Les origines de la commune de Toulaud sont très anciennes puisque la racine de son nom est antérieure au 6ème siècle avant J.C. Le mot « Toul » (tull) employé à l’époque pré celtique signifiait hauteur et correspond tout à fait à la situation géographique du vieux village. Le nom de Toulaud est mentionné pour la première fois dans un écrit datant de l’an 940 dans le texte d’une donation où il est question de la « Villa Toulau Sive Valletta » (hauteur et petite vallée).

Un peu d'histoire

Dans la vallée du Rhône à cette époque, l’implantation de la population est très importante et de nombreux vestiges subsistent encore :

› Au quartier des Fonts - « Fons » étant le dieu des fontaines chez les romains - des restes importants d’une muraille romaine demeure près du restaurant et au-dessous du jeu de boules. Sans trop fouiller quelques médailles et morceaux de poteries en abondance sont aussi présents près de la ruine.

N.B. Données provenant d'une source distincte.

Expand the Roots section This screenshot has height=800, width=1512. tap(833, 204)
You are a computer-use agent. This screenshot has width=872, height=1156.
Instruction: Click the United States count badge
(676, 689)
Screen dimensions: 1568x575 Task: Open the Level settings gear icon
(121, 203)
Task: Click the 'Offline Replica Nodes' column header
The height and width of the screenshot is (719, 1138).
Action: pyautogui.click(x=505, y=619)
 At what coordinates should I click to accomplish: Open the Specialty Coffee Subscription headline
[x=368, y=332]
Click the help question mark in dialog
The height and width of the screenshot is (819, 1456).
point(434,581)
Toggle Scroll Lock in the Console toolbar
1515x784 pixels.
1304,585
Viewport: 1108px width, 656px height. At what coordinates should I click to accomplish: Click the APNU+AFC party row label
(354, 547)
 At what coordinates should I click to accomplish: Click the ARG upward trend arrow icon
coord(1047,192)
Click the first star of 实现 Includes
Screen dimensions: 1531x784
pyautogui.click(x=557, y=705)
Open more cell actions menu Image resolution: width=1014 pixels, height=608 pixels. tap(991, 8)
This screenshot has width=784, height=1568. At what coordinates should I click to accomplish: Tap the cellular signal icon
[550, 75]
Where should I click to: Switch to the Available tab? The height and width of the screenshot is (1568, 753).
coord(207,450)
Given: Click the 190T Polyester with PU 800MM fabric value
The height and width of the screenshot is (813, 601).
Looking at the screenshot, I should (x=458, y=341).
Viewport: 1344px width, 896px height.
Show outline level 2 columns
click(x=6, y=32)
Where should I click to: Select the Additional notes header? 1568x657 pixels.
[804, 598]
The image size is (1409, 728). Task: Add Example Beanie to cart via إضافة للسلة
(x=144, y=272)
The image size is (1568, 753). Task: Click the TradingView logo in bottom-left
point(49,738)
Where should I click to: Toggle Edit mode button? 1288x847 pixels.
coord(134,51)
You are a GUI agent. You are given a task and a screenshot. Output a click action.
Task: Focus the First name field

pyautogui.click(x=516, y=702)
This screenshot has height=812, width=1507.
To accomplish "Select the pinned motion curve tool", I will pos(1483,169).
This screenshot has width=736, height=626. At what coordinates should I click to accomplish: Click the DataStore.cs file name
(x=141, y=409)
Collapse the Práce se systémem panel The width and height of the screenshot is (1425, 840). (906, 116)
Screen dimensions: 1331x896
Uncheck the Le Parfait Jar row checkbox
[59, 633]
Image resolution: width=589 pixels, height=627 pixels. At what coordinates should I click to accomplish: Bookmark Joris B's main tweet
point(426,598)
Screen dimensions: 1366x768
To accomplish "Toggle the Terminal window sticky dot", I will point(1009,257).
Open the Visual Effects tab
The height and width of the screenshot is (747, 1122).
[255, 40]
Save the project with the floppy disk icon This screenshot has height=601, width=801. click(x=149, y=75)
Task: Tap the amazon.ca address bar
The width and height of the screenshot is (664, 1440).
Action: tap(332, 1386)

› Au quartier des Fortunières  (La branche – Perilhac) une statue d’époque romaine fut découverte il y a quelques années. Il semble que ce quartier était le chef-lieu d’implantation. Outre que la tradition populaire l’y situe, de nombreux tessons de briques, tuiles le parsèment et le confirment. En 1950 dans une terre de M. Briand, le soc d’une charrue fit surgir une statuette en bronze de 12 centimètres représentant « un pontife romain » debout, imberbe, vêtu d’une tunique à manches courtes et d’une toge qui lui couvre la tête. Ses yeux à l’origine devaient être incrustés d’argent ; latus clavus (large attache) apparent sur l’épaule droite. La main gauche devait tenir une corne d’abondance ou un volumen ( rouleau, manuscrit) la main droite une patère (coupe réservée aux sacrifices). Ses pieds sont chaussés de calcei (chaussures en cuir souple). Cette œuvre remarquable par l’harmonie qui existe entre la multitude de plis du manteau et la beauté du geste, date du 1er siècle.

 

› Au quartier de Vocance en 1969, une crue subite du ruisseau qui descend de Layat mit à jour des traces de fondations d’une maison avec marques d’incendies et des débris de poteries de l’époque Wisigothe mêlées à des tessons de tuiles romaines. Il est donc tout à fait probable que l’implantation du village sur l’éperon qu’il occupe aujourd’hui date des 6ème et 7ème  siècles après les grandes invasions des Goths.

XII et XIIIèmes siècles

Toulaud dépendait à cette époque de l’Abbaye des Bénédictines de Soyons, fondée au 9ème siècle. Les dames Bénédictines de l’Abbaye de Soion comptaient plusieurs paroisses et chapelles dont : la cure de l’Assomption à Toulaud, ainsi que la vicairie de St-Martin sur les bords du Mialan et la chapelle de St-Michel de Toulaud. Il y avait aussi un prieuré à St-Loup à proximité duquel les bénédictines avaient construit un couvent au lieu-dit « La Seauve ». La grande cheminée de cette demeure qui impressionne aujourd’hui le visiteur fut édifiée au XIIème siècle.

 

 

 

 

XIV et XVèmes siècles

La guerre de cent ans fait vivre à Toulaud et à ses habitants une nouvelle période d’incertitudes et de troubles dramatiques. En 1348, il est probable que la peste noire fit des ravages comme dans toute l’Europe où elle décima le quart de la population.
Après cette épidémie, c’est la guerre sans merci que se livrent les deux grands Seigneurs locaux : Le seigneur de Crussol et le Comte Josdrand de St-Didier (près d’Alboussière).
A peine ce drame terminé, que surgissent entre 1360 et 1380, les « Grandes Compagnies »  qui pillent et rançonnent la population de la vallée du Rhône.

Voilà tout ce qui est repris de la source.